The New Paradigm of Global Health

Dr. Aditi Tikku

Dr. Aditi Tikku

Apr 04, 2023 · 2 min read


Covid 19 has reinforced that life cannot be taken for granted, viruses cannot be taken lightly and unpredictability in the merging scenarios of health have to be respected and addressed.

Today, we are heading towards an Endemic for the vaccinated and a Pandemic for the unvaccinated. For those in the lesser privileged regions where vaccination penetration rates are still in single digits, the situation is certainly much worse.

We know that the transmission is going to continue, hopefully at a decreasing rate. The difference is that the danger of severe illness for the vaccinated is much less whereas life threatening for those who are not. There are countless more pathogens, fungal infections and viruses and we must be ready to face them. It is also essential to learn to adapt to the presence of the virus in all of its mutations rather than trying to battle it. We also have to mutate as a society to sustain and grow.

As many countries accelerate their booster programs, we need to ensure that these are not resources away from the global effort to deliver first doses to the billions of people still unvaccinated. We can end this global crisis, by equitable access to Covid 19 vaccines. However, we are a long way from that. We need scaled up manufacturing of vaccines, regulatory framework, infrastructure, logistics, data systems and monitoring, personnel, necessary compensation, liability and legal safety net. Without all this, the world’s largest and most complex global deployment of vaccines would not have been possible.
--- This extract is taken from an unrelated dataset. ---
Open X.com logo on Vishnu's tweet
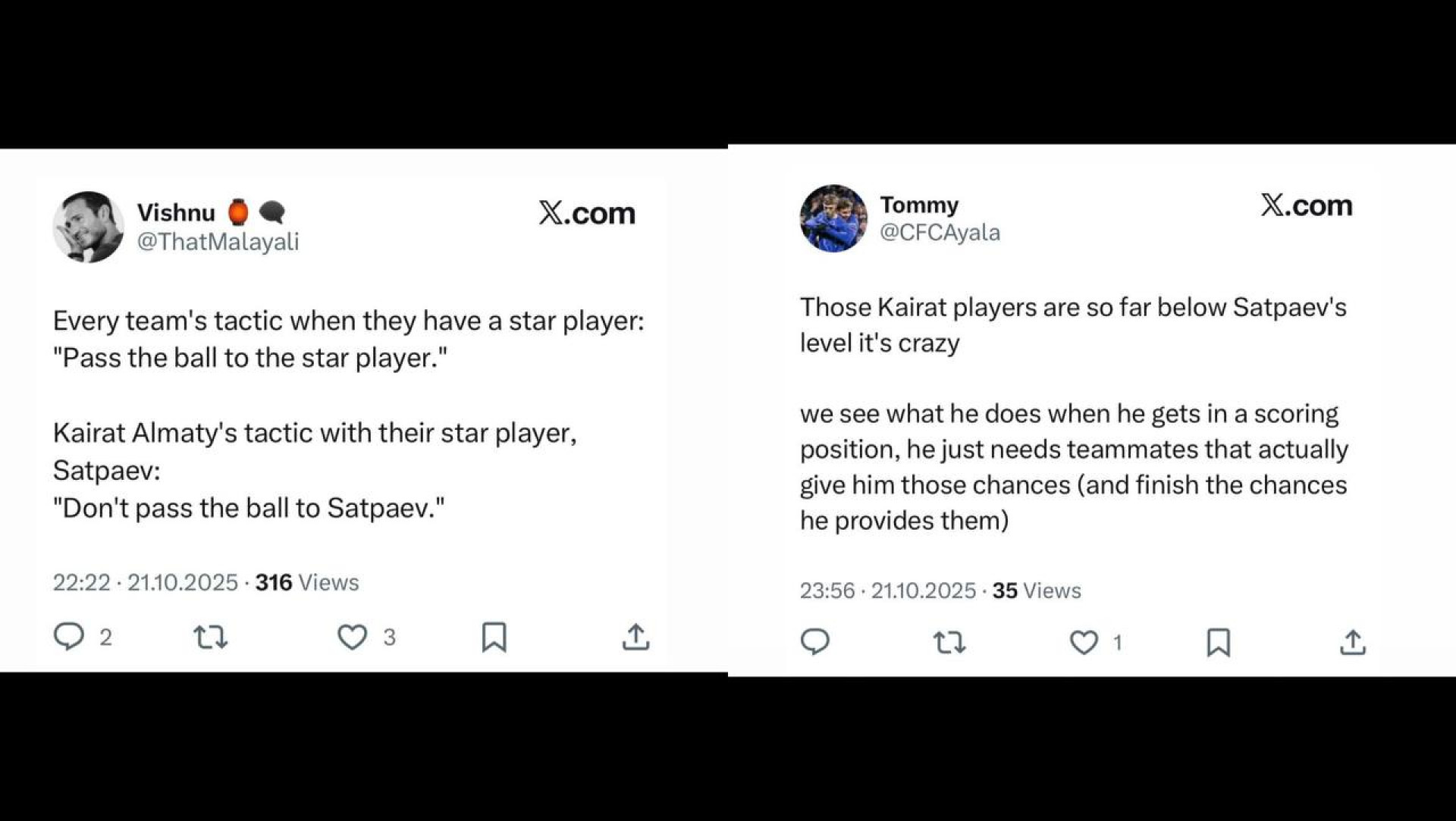Viewport: 1456px width, 821px height. click(587, 213)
This new paradigm of global cooperation doesn’t just apply to vaccines, we have seen incredible progress in the development of therapeutics for Covid and the contribution Genomics can play to global disease monitoring and control. Equity, governance and manufacturing serves as a foundation upon which we must build.
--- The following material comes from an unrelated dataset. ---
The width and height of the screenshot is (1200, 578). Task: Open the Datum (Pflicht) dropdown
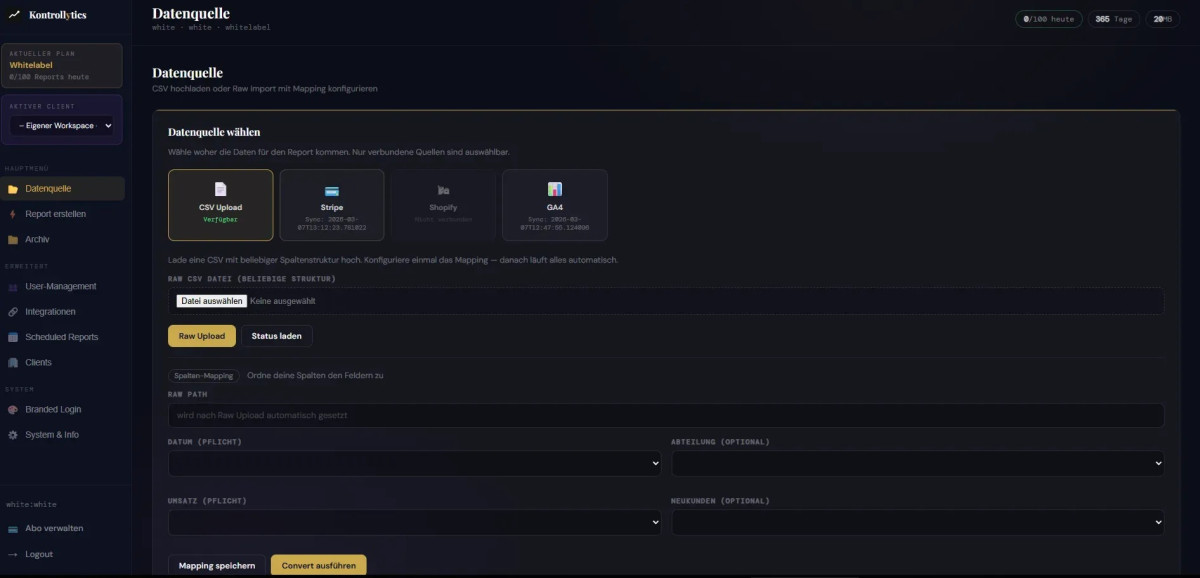[x=414, y=463]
For future pandemic preparedness, it is critical that these kinds of programs get the long-term investments they need. Not just to prevent outbreaks but also because their work will help improve global disease surveillance. By helping to build stronger and more resilient primary healthcare in the least served communities, they help shine the spotlight at what essentially are global health security blind spots.
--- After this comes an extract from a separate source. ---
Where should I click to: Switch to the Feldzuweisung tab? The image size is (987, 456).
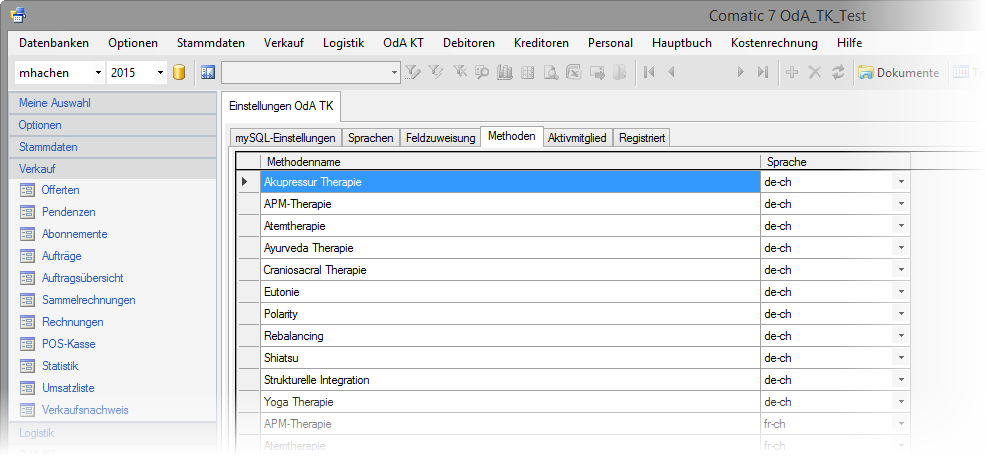coord(440,138)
To transition from a pandemic to an endemic, the first rule has to be an acceptable level of disease burden that the healthcare system can endure and also what society is willing to bear. Secondly, we need to see how rapidly the technology has telescoped into allowing the white-collar workers to adapt to working from remote environments. Thirdly, this continues to be a fluid situation in the foreseeable future, therefore, countries need to develop active monitoring systems, closely watch hospitalizations and mortality rates along with regular genome sequencing for monitoring the situation.

Investments not only in healthcare but in the monitoring infrastructure is essential. If we have to learn to live with the virus in its various forms, we have to minimize its ability to be lethal and burden our healthcare system.

There have been 3 determinants of how the countries performed:

  • How strong their governance systems are
  • How strong their health systems are
  • How much trust there is in the society where people are willing to do the right thing e.g., getting vaccinated.

The countries that performed best had all these three things namely Governance, public health systems and societal trust. Thus, we have a recipe as to how to deal with the next pandemic.

The world needs a new structure established, a global threat fund. Secondly, securing the procurement is necessary. Thirdly, the public and private partnership is extremely important e.g., the collaboration in India between the government, ICMR and the Serum institute. Fourthly, we need to learn from the mistakes that we have made in the past including not negotiating or not including access probations in the funding that was given to the manufacturers, technology transparency, renegotiating the platforms etc. Lastly, vision of manufacturing is very crucial. Manufacturing capacity needs to be ready to go into production and someone needs to pay for that, plus the impact of the global procurement mechanisms is critical to find the right balance between the global, regional & national platforms.

Absolute endorsement of science which has saved us and will save us in the future is science of the highest quality that we need to be investing in and challenging.